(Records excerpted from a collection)
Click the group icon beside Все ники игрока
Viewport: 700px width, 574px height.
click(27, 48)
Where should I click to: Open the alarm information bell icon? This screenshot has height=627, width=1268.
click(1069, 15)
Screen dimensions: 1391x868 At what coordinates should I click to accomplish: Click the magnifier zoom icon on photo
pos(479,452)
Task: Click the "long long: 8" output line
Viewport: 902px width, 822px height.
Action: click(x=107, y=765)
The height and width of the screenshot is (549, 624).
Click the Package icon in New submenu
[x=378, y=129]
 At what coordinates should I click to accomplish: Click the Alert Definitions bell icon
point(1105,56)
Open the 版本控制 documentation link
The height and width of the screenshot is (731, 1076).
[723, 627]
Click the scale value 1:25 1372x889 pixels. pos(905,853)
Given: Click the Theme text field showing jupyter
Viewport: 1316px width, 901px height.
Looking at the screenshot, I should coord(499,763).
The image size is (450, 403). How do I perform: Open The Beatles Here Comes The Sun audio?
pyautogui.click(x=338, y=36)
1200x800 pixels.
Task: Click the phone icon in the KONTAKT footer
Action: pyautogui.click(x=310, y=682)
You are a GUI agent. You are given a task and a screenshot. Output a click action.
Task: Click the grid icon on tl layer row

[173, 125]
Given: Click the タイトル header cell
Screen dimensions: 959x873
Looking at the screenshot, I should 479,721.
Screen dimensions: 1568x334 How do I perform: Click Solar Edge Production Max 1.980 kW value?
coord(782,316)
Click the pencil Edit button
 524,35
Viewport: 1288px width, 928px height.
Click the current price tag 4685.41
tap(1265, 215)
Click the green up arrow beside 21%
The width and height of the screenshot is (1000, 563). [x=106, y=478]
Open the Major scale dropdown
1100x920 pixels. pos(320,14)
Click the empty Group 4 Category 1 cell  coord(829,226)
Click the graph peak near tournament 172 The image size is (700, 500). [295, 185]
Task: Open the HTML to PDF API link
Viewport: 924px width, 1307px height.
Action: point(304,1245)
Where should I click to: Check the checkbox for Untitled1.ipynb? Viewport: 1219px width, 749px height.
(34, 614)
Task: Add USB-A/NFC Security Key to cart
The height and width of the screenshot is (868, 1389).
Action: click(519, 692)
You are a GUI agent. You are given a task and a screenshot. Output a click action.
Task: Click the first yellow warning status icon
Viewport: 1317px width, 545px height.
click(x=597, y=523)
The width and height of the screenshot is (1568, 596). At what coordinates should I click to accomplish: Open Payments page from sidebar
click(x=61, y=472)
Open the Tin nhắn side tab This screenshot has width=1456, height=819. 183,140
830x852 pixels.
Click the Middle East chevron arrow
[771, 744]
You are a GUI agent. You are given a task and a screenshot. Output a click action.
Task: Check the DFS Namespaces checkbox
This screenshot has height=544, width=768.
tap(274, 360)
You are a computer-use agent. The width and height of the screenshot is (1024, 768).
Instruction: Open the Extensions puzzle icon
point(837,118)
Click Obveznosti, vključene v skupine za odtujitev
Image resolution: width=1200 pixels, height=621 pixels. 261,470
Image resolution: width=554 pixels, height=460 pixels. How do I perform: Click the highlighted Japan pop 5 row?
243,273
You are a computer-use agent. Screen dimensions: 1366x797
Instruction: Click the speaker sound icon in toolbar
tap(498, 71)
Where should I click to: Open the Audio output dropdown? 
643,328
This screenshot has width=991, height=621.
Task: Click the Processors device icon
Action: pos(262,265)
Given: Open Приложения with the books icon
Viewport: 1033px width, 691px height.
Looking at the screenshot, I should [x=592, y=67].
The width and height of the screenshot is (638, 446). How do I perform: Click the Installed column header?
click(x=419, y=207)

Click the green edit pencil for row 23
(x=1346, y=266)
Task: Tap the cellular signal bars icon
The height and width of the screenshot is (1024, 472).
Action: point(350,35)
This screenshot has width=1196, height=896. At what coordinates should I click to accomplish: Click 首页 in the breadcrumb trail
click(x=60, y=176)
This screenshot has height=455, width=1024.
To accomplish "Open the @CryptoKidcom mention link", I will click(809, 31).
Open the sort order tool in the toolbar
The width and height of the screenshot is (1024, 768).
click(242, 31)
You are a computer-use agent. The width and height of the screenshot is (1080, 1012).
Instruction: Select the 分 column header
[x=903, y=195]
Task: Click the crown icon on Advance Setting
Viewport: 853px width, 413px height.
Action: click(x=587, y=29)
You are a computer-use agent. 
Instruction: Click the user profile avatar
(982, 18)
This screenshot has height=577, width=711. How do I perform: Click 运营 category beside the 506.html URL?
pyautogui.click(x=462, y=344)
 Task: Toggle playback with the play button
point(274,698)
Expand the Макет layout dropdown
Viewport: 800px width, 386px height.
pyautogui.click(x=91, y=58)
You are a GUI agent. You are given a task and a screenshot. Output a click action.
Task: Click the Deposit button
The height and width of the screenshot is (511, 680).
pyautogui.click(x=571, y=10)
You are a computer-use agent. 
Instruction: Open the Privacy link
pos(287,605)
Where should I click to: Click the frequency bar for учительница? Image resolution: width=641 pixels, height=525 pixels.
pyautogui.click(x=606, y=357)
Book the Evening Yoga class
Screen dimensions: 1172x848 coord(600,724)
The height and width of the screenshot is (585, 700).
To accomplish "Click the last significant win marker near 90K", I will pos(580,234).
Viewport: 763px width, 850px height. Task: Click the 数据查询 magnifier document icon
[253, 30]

[WHAT IS REQUIRED]
Look above for the line containing "Where should I click to: Click". Output from there through the line containing "The height and width of the screenshot is (585, 700).", exactly and inclusively.

[WRITTEN RESPONSE]
Where should I click to: Click the frequency bar for учительница? Image resolution: width=641 pixels, height=525 pixels.
pyautogui.click(x=606, y=357)
Book the Evening Yoga class
Screen dimensions: 1172x848 coord(600,724)
The height and width of the screenshot is (585, 700).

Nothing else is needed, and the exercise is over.